It will sufficiently answer our proposed end, to confine ourselves more particularly to the progress of the drama of our mother tongue, comprising, as it does, the choicest specimens of the art, and in its influence exhibiting the same characteristics which may be traced in every civilized nation.

The Elizabethan age called into action those master spirits of the British drama who gave to its character that proud distinction which has justly been the pride of succeeding periods. The powers of Ford, Shirley, Marston, Rowley, Massinger, Beaumont and Fletcher, ‘rare Ben Jonson,' and the almost superhuman Shakspeare, completed the formation of the English drama,- while, closely following this constellation of talent, a rival nation produced a Corneille, a Racine, and a Moliére; Spain boasted its Calderon, and Lope de Vega, - and Italy was graced by a Metastatio.

The domination of the puritans during the commonwealth chilled the rising influence which the drama had previously acquired. Fanaticism could not stand the test of the drama's powerful satire. Hence we find, that during this period, plays and players were interdicted by public ordinances, and the stigma attached to the professors of the histrionic art in those days has descended even to our own time- how justly is perhaps a question-ranking, as it has done, among its members, genius and worth that might safely claim equality with the distinguished of any of the liberal professions.

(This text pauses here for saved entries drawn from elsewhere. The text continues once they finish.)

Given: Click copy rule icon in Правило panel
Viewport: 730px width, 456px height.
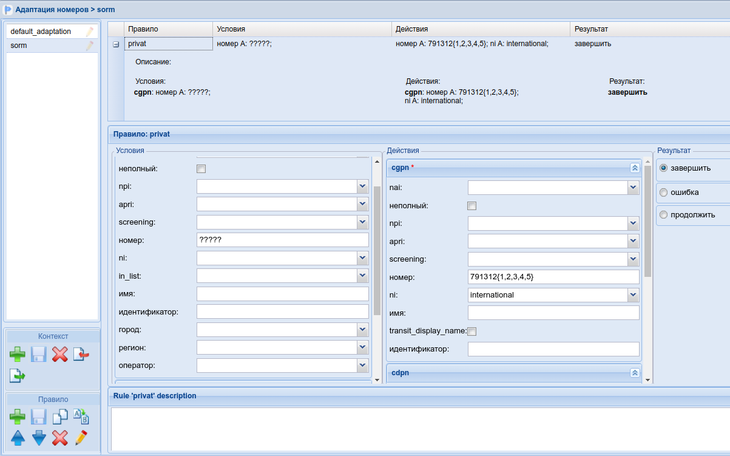Looking at the screenshot, I should 59,418.
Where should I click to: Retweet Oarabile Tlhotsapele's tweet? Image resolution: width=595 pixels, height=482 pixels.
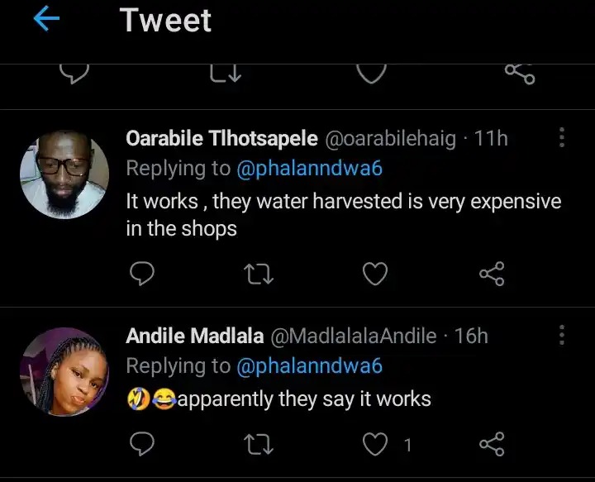click(x=259, y=274)
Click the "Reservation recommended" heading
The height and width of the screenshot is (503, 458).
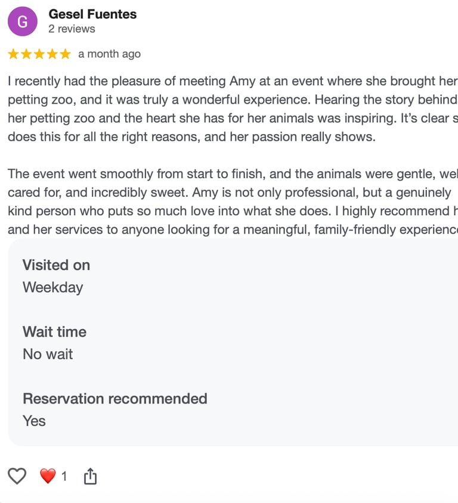[x=115, y=398]
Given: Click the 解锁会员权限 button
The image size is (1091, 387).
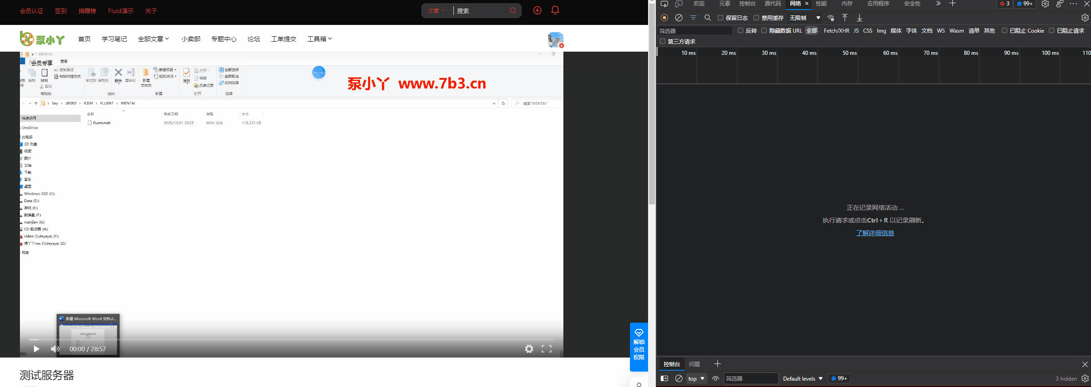Looking at the screenshot, I should point(639,347).
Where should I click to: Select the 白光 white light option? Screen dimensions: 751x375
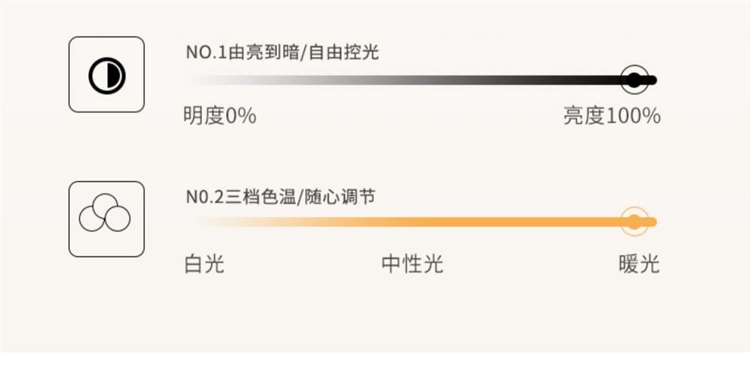pos(204,265)
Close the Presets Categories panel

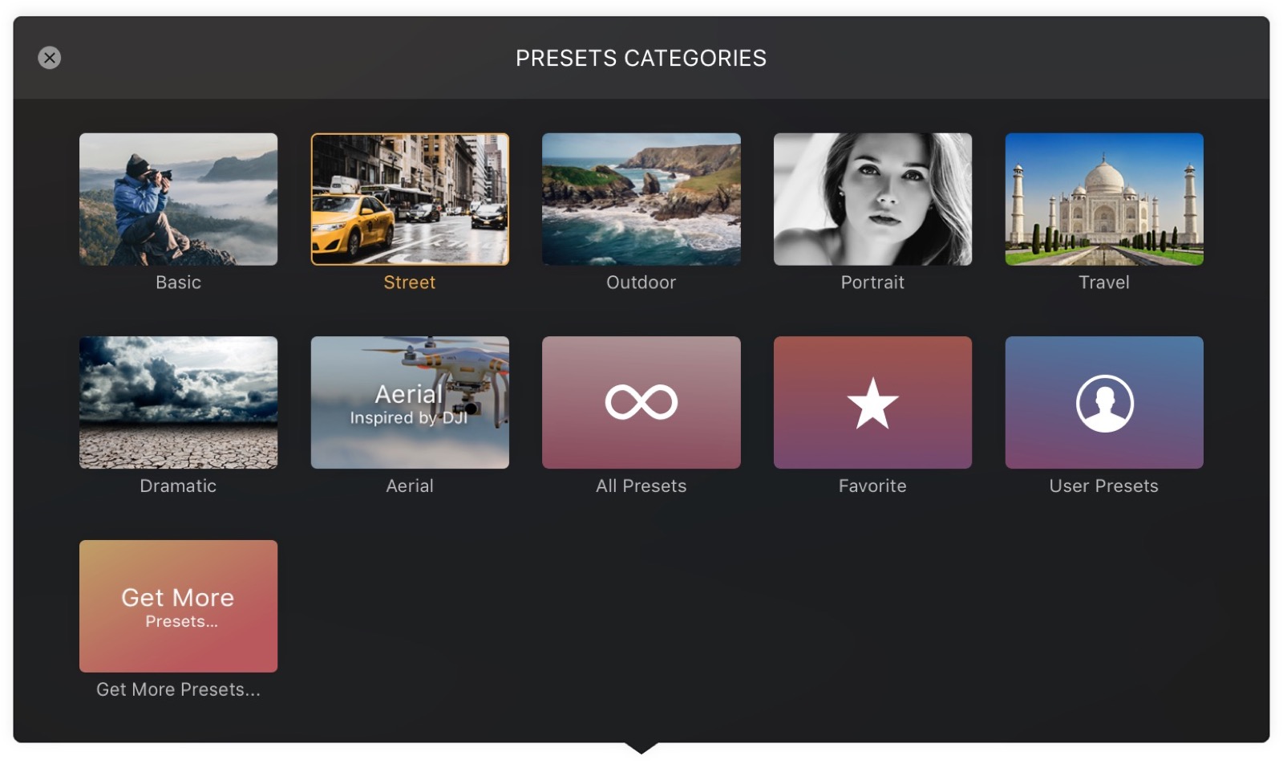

Such was the state of the drama, during the dominion of fanaticism in England. But what brilliancy of talent - what splendid illuminations in science- what perfection in the arts- - do we perceive arise in consequence of this extinction of the drama? NONE! Milton, indeed, shone like a dazzling star irradiating the blackened horizon through the rifts of a winter storm: but his genius was left for after ages to appreciate, and the stupendous work which admiring nations have read with rapture and delight, was treated with contemptuous neglect by the age over which it still casts the redeeming mantle of its own single glory! With the return of the 'merry Charles,' theatres and players resumed their sway, and consequent influence. Genius and wit again appeared in their train, — tinctured, however, with a grossness and licentiousness which have given to the opponents of the drama some of their severest reproaches against its moral tendency. But is the drama alone chargeable with perversion? The page of history, our daily experience, sufficiently show, that things innocent, nay salutary, in themselves, may be perverted to the basest ends, and yet, in the abstract, they remain unchanged in their value.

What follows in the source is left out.